Amongst many other achievements, Henri is today a very prominent Ted talker and one of the, I think, brightest experts for crypto in the world. Welcome Henri.

Henri Arslanian: Thank you very much, Peter. Thanks for having me. And thanks for putting crypto on the agenda. That's very nice. And hopefully it could be very useful.

I'll just mention one thing, you know, I always say that whoever tells you they're a crypto expert, you have got to run away. You know, I spend 24/7 of my time in this space and have absolutely no idea what's going to happen in one month from now, because the crypto industry moves so quickly. But thanks again for a nice welcome.

Peter: This is fantastic Henri, having you here with us today. And I think this is why you are here. Today, we want to demystify a little bit what crypto really is, and there are so many rumours outside. There are so many ideas. Some might be right. Some might be wrong. So let's start with a simple question then. When thinking about crypto, there's a lot of confusion about blockchain, distributed ledgers, cryptocurrency like Bitcoin and others and NFTs (non-fungible token). How would you demystify the underlying technology? Can you explain a little bit what the difference between these technologies is, and what they are good for?

Henri: Absolutely, Peter. I know it sounds very, very confusing. You know, when we talk about digital assets, cryptocurrencies. But I think there's a couple of ways of looking at it.

First of all, it's important to understand that when we talk about crypto assets, as you mentioned, Peter, there's a lot of different subcategories that come in. And yes, blockchain is the underlying technology, but it's kind of interlinked. So let me simplify it. The first vertical that we have in the broader crypto space is what we call crypto currencies.

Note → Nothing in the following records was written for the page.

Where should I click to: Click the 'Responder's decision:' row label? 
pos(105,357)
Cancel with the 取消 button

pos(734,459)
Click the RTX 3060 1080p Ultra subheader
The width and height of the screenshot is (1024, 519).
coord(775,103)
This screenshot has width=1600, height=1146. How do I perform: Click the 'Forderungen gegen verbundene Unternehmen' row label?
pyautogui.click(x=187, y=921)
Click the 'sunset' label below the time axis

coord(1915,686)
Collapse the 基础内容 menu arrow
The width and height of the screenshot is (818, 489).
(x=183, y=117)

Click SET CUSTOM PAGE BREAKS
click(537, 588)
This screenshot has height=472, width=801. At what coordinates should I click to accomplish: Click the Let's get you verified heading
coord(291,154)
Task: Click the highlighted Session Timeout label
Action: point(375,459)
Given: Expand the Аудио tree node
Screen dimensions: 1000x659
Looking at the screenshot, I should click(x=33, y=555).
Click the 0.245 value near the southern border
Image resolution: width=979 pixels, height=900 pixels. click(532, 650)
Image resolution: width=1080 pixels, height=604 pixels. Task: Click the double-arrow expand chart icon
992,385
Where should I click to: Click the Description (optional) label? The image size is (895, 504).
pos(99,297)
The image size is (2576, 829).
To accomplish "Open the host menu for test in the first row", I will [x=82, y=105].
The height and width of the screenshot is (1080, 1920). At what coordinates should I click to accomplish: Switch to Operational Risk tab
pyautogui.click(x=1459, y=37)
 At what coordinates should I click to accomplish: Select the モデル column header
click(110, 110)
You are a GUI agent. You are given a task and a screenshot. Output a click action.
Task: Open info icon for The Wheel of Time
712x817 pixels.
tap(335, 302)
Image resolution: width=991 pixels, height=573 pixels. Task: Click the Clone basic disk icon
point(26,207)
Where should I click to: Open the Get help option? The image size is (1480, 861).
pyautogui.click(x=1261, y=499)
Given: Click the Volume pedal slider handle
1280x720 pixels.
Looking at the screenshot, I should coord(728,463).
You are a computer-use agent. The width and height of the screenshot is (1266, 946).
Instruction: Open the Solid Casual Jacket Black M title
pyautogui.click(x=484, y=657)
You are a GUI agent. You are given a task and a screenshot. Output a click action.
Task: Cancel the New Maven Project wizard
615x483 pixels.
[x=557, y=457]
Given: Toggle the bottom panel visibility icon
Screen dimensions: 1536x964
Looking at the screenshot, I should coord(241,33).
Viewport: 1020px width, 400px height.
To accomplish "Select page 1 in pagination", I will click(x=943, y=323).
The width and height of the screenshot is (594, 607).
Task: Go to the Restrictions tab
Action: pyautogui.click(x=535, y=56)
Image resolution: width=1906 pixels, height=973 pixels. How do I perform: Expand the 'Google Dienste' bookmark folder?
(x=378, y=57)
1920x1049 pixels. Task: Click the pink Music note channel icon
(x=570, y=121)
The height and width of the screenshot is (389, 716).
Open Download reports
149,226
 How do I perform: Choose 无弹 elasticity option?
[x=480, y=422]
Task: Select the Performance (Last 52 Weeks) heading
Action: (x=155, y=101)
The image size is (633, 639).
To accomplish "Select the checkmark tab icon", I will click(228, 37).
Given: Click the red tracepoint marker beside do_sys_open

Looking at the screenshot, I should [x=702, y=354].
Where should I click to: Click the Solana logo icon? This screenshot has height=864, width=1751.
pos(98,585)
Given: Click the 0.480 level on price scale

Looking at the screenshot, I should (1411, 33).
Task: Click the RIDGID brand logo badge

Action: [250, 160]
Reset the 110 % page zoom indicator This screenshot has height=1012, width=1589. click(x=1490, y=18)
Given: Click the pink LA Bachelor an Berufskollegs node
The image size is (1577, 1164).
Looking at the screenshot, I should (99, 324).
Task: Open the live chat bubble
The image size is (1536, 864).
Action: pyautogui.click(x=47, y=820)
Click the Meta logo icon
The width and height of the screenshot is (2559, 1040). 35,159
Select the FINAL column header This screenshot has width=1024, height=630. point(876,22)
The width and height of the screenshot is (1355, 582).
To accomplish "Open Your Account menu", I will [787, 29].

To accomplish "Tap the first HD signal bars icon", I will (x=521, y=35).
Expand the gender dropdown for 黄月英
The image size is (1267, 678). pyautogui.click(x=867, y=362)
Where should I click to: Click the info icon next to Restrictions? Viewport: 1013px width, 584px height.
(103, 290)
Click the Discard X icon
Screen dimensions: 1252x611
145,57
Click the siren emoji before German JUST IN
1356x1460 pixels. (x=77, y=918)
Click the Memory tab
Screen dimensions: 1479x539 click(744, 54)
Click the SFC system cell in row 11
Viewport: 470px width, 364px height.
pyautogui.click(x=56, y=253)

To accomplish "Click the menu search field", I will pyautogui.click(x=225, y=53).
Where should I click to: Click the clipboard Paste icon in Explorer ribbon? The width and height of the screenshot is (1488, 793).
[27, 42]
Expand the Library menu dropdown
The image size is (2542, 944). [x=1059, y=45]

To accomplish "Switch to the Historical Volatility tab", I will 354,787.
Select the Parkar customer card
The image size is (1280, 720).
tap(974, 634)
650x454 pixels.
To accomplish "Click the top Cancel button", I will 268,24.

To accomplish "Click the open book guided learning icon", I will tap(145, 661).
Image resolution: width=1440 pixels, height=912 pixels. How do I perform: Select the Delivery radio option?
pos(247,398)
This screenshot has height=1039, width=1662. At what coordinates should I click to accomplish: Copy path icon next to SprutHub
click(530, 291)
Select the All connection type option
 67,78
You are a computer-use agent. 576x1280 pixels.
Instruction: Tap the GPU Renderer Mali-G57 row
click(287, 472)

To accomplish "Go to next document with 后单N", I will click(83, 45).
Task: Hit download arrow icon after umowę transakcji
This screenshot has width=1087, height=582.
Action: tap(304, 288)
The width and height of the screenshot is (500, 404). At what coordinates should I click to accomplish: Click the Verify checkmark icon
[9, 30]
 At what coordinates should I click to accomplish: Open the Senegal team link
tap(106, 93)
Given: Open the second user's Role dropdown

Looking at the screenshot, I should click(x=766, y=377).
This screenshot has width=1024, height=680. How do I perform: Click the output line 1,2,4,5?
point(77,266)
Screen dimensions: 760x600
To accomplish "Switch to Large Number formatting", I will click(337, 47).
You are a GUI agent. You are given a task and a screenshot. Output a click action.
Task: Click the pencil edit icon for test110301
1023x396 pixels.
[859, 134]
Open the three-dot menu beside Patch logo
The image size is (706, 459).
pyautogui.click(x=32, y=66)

Many of them, like Bitcoin, for example, where people use cryptocurrencies as a store of value, as a medium of exchange, as a unit of account. And right now there's about 19,000 different types of crypto assets in the market1. The majority of them are actually cryptocurrencies, like Bitcoin.

The second category we have are, what we call, stable coins, which are digital currencies that are pegged one-to-one to fiat money. Today, Peter, if I send you a Bitcoin, you'll be very happy, but you don't know what the price of that Bitcoin will be a week, a month, a year from now. Whereas if I send you a stablecoin, it’s $1 today, it’s going to be $1 next week and next month. And this has a lot of applications. For example, when a lot of the private businesses you mentioned want to send money across borders. I think many of the people listening to this who send money around the world know how complicated, annoying it is to do cross border payments.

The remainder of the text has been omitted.